The moral of the hero story is that a human being can display courage and grit to the benefit of others. The moral of the Coyote story is that human beings can be inattentive, distracted and self-absorbed, and others pay the price.
The moral of “Raven the Trickster” is that everyday people can be duped by someone who is clever and out for his own advantage.
It’s the sort of story can be told with great darkness, but this version depicts Raven’s cleverness as attractively roguish.
After Raven tricks a whale to open his mouth, he flies in and has a minor adventure inside the beluga. Then, when he messes with a lamp he’s supposed to leave alone, the fire goes out and the inside of the whale is left in darkness.
Luckily for Raven, the whale dies (maybe because the lamp went out?) and is washed ashore, and, when men begin butchering the carcass, he flies to freedom.
Then, he plays his big trick: He goes to the men and asks them if they noticed that, as they worked, “something black” flew out of the body. (It was, of course, Raven.)
Raven tells them it might have been an evil spirt. They buy it and go home.
As soon as they’re gone, Raven gathers the meat and blubber and takes it away, all for himself.
Despite some hardships, such as a bite on his nose, Azban keeps still, and, then, at the right moment, springs into action and has himself a feast.
The moral here is that playing a trick may require a great amount of pain and perseverance before it results in success.
Also, it can be dangerous to be as greedy as the crawfish, hoping for an entire racoon to feast on.
A trick backfires
Sometimes, a trick backfires, as when Waynaboozhoo, a Native America boy, finds a way to tie together the feet of a bunch of geese.
He had the rope around himself and is about to pull them in to him when they take off — and take him with them!

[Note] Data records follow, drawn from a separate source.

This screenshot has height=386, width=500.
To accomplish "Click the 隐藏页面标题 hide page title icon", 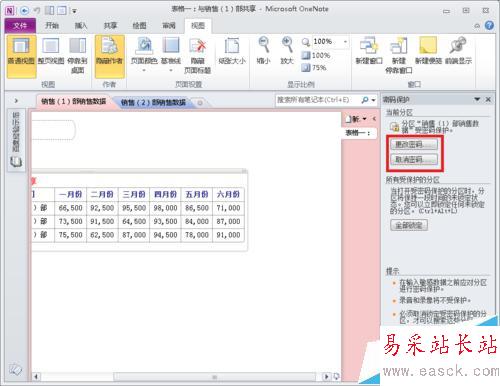I will (x=197, y=56).
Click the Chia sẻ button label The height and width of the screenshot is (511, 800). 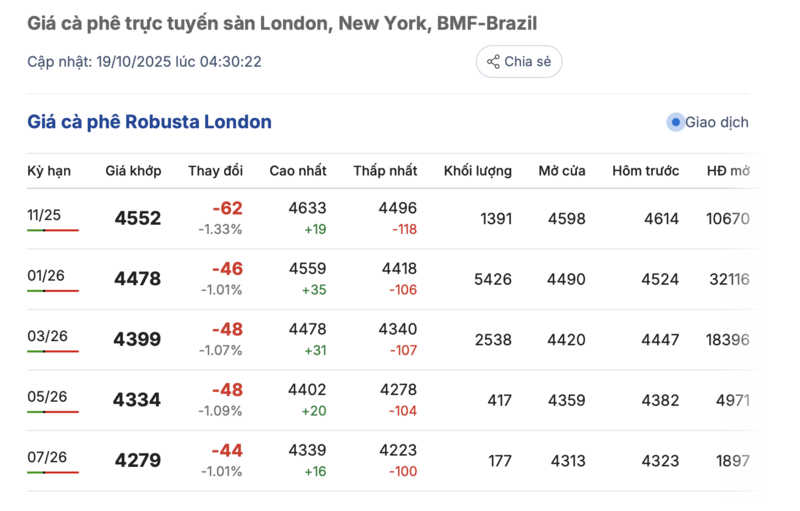click(x=527, y=62)
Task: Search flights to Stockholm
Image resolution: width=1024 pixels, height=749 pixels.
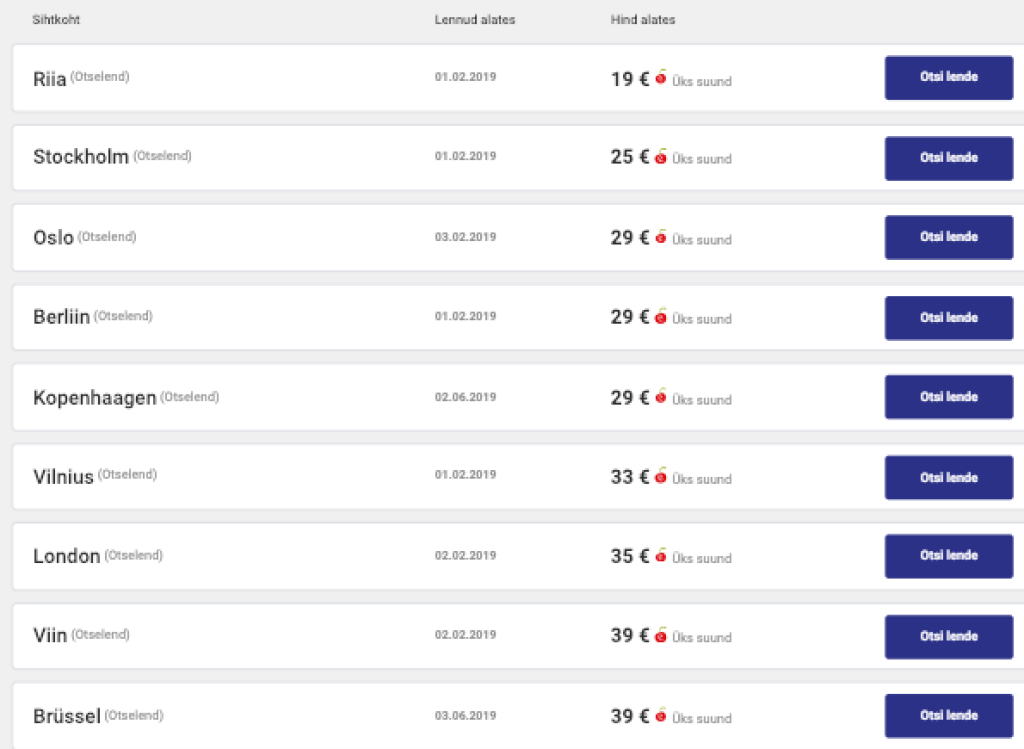Action: point(948,158)

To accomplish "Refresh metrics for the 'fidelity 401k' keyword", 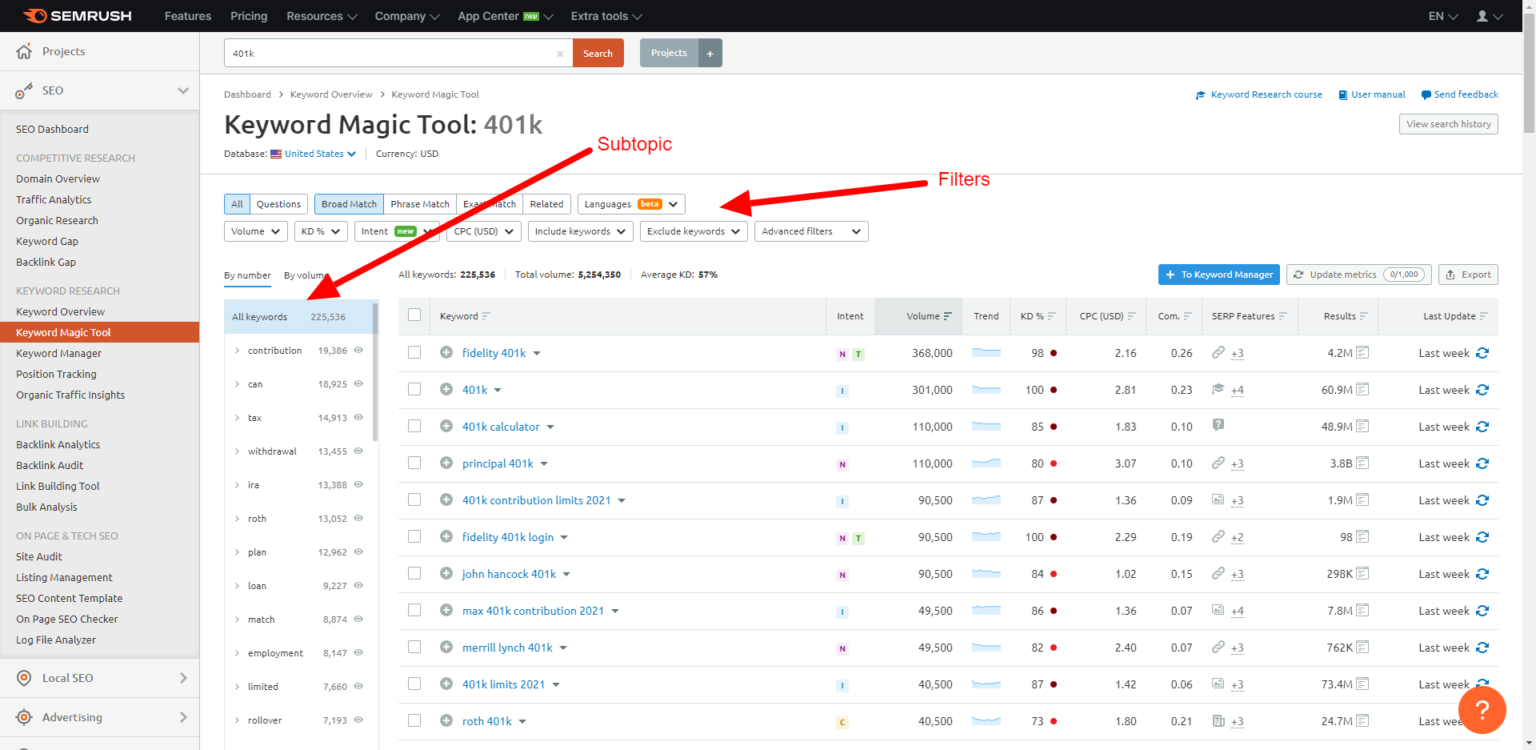I will 1482,352.
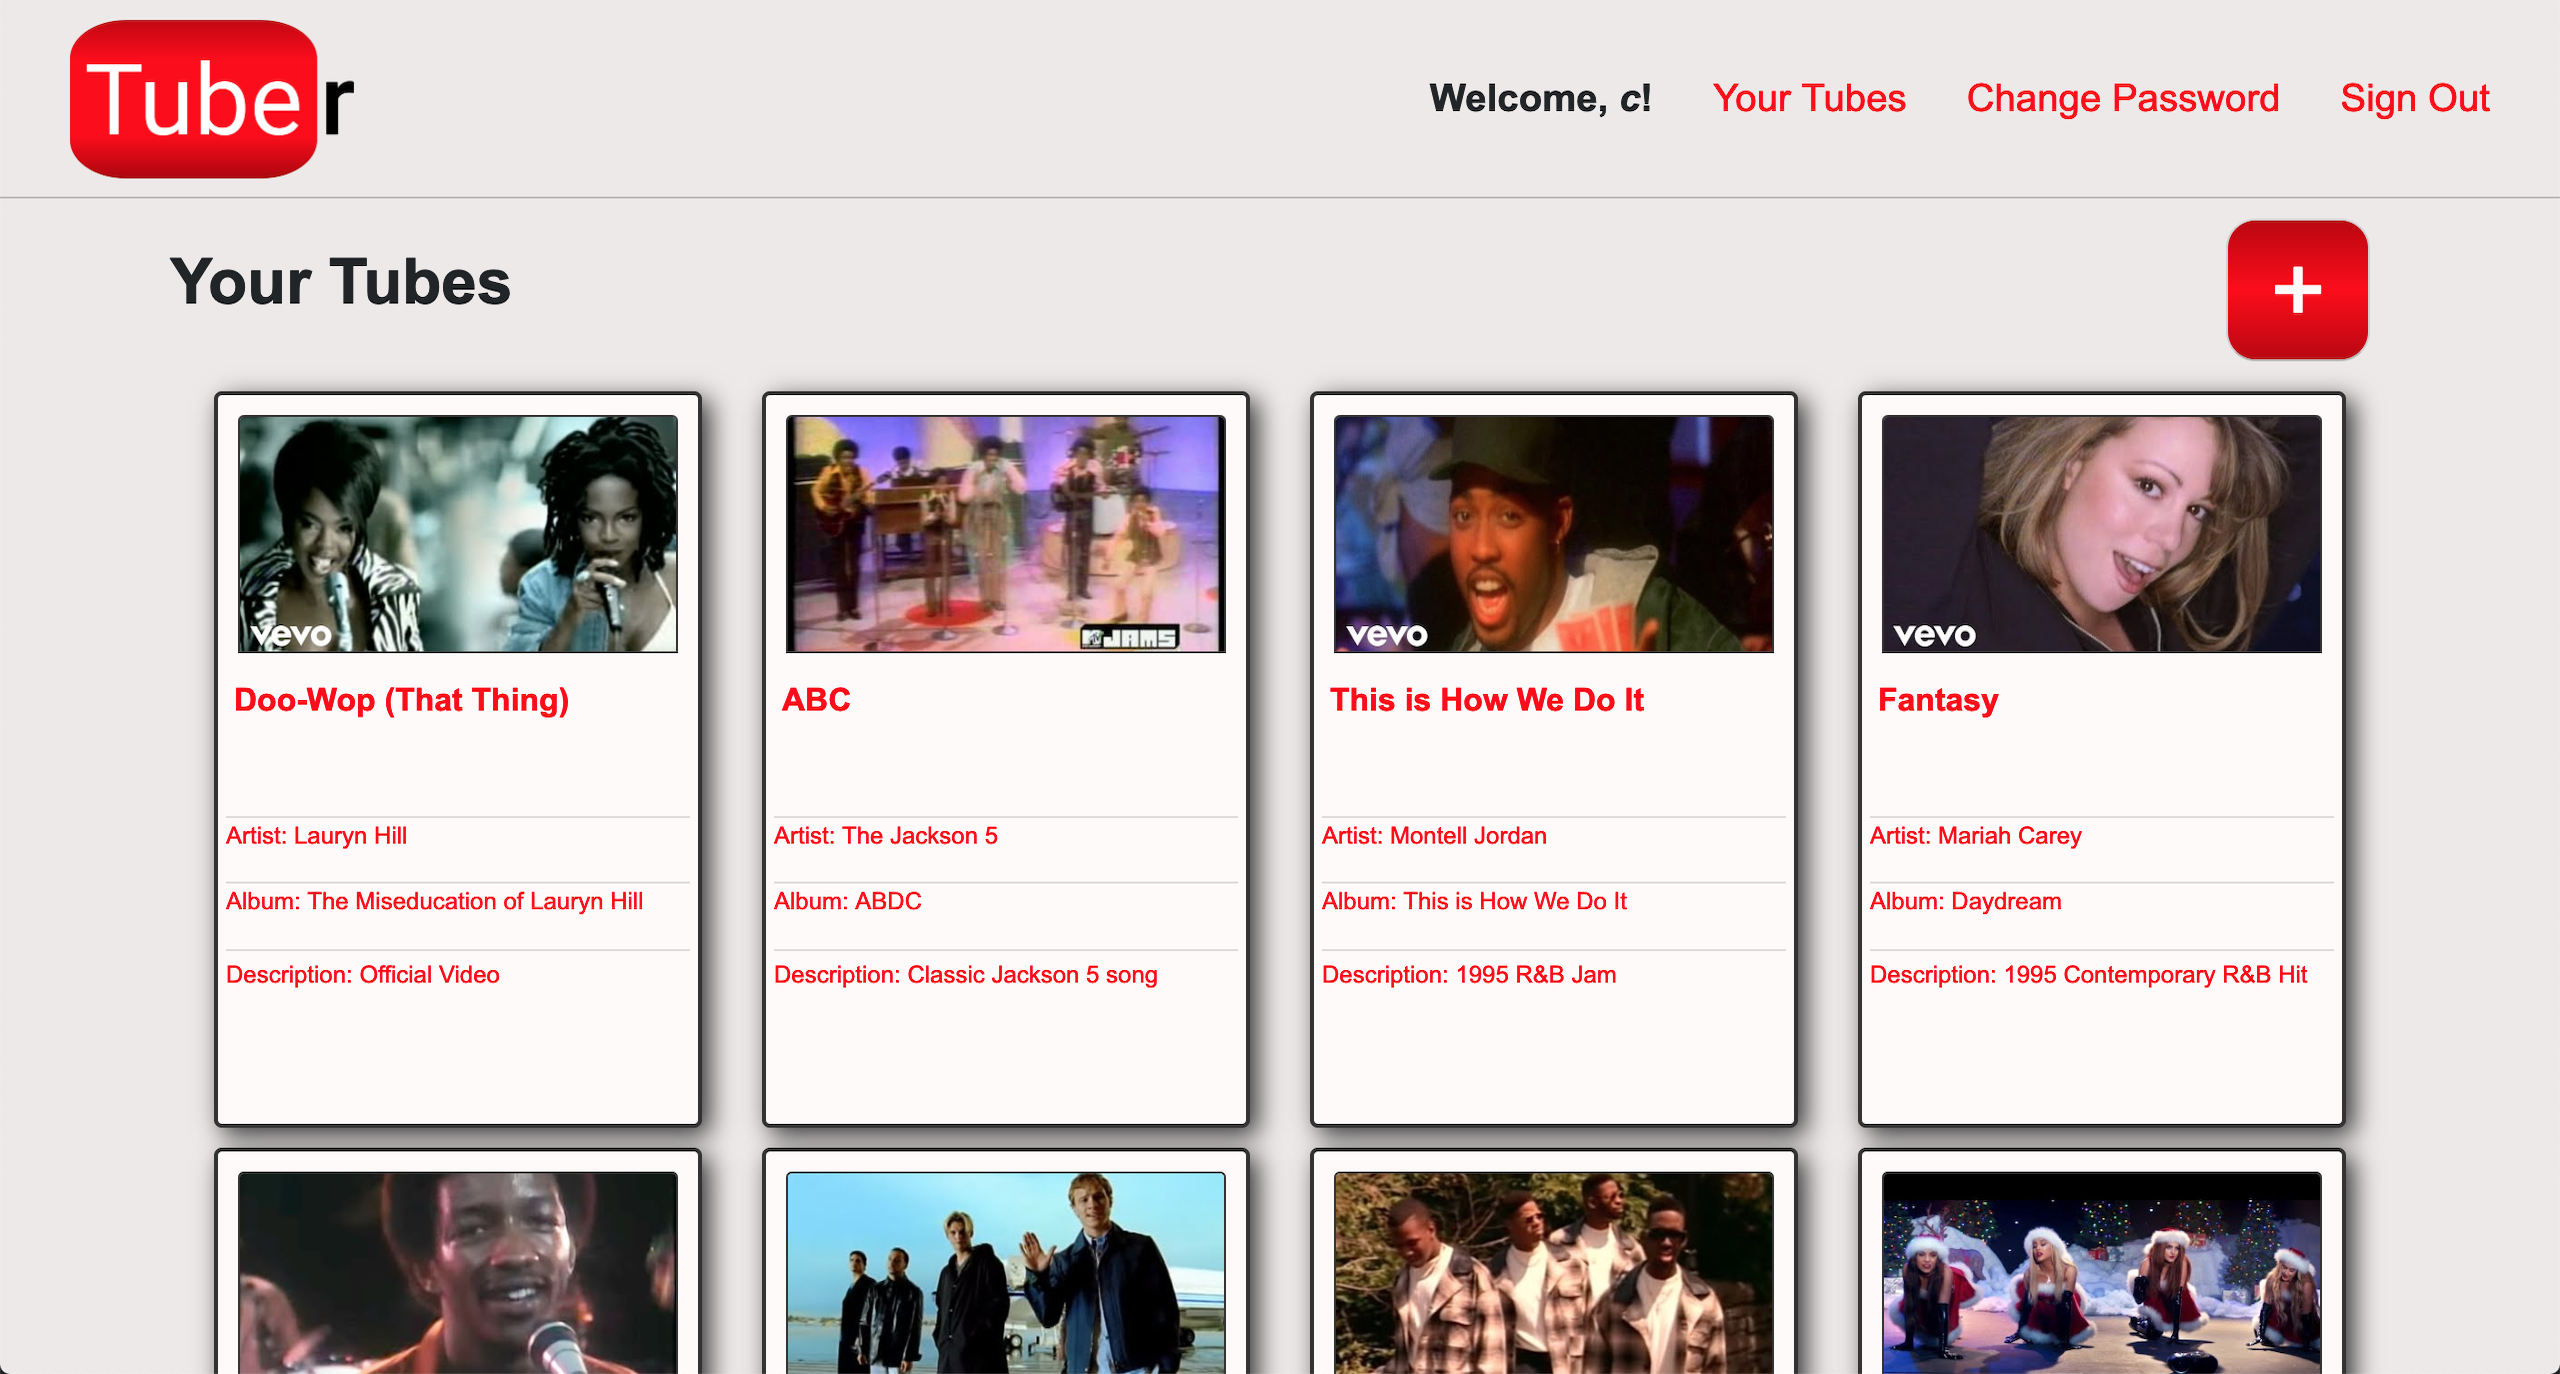Screen dimensions: 2560x1374
Task: Open the Doo-Wop That Thing video thumbnail
Action: coord(455,535)
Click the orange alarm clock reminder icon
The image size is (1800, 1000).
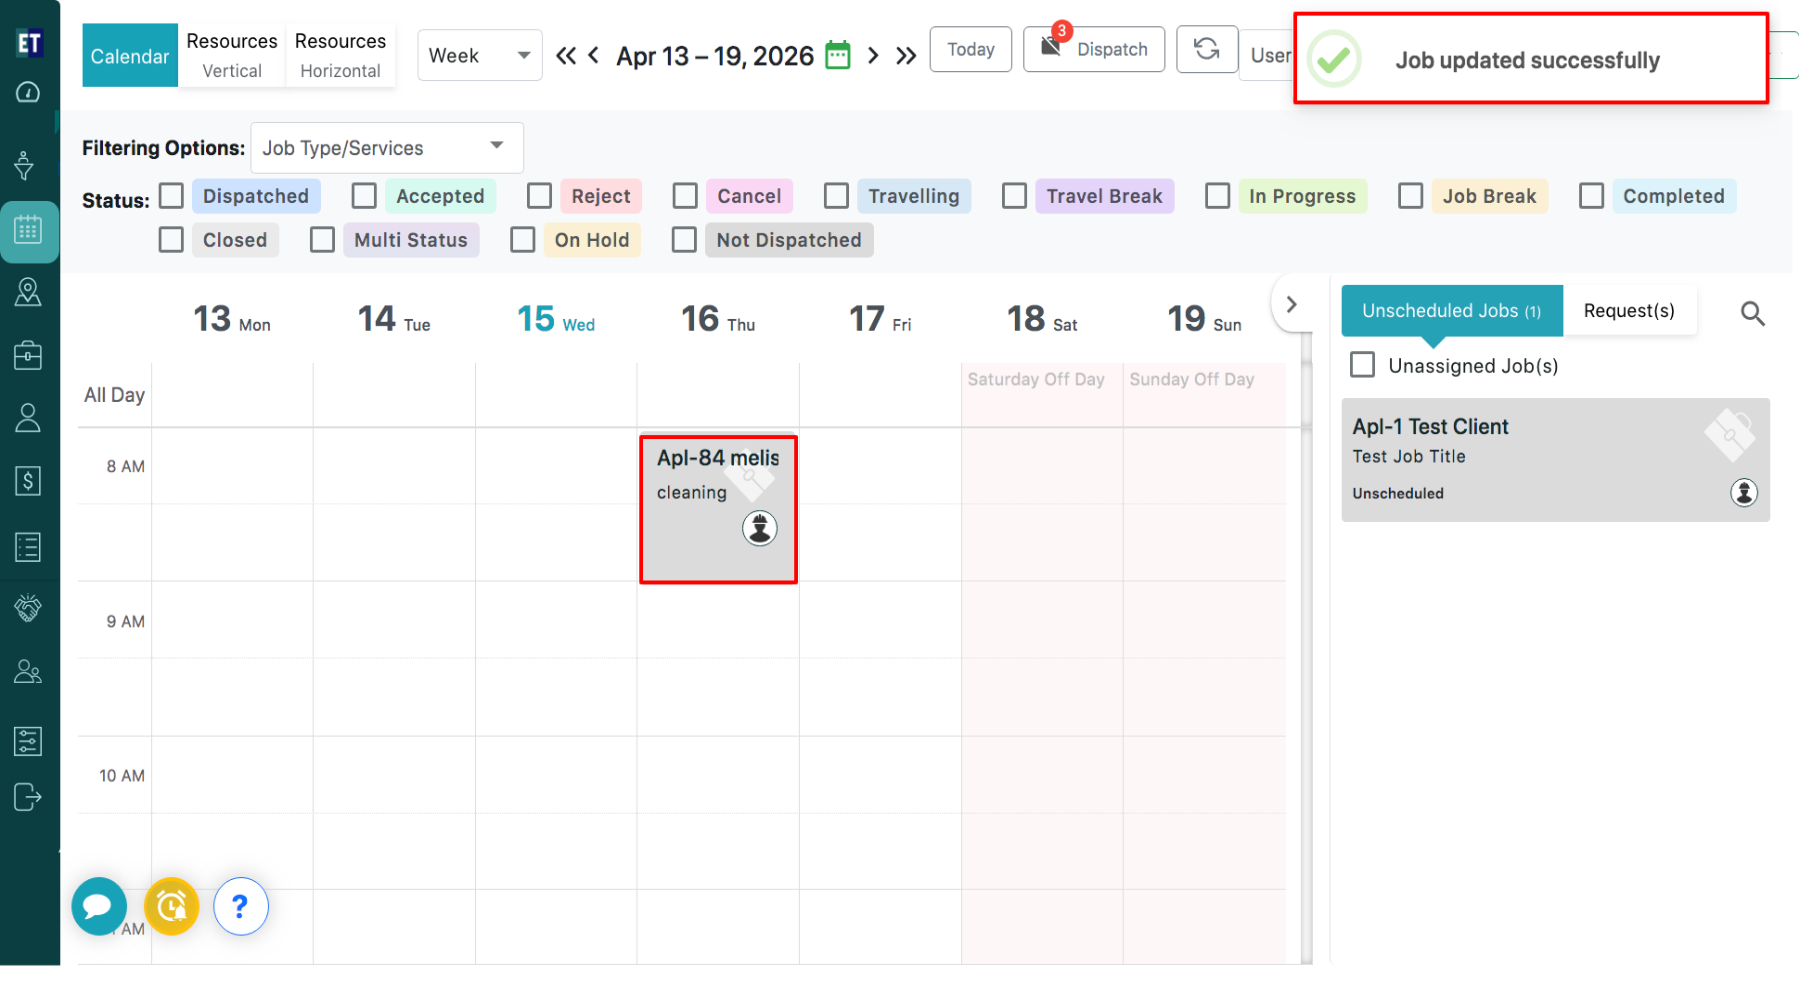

The moral: Be sure you know how your trick is going to turn out.
Devious and admirable?
There’s something deeply human about all these trickster tales.
We all have been stung by tricksters — and will be stung by the Big Trick.
But, for Native Americans (and, I suspect, for many readers of this book), some tricksters are seen as admirable, even in their deviousness.
We like the idea of a hero’s courage and strength.
But we’re more familiar with the actions of tricksters in our lives.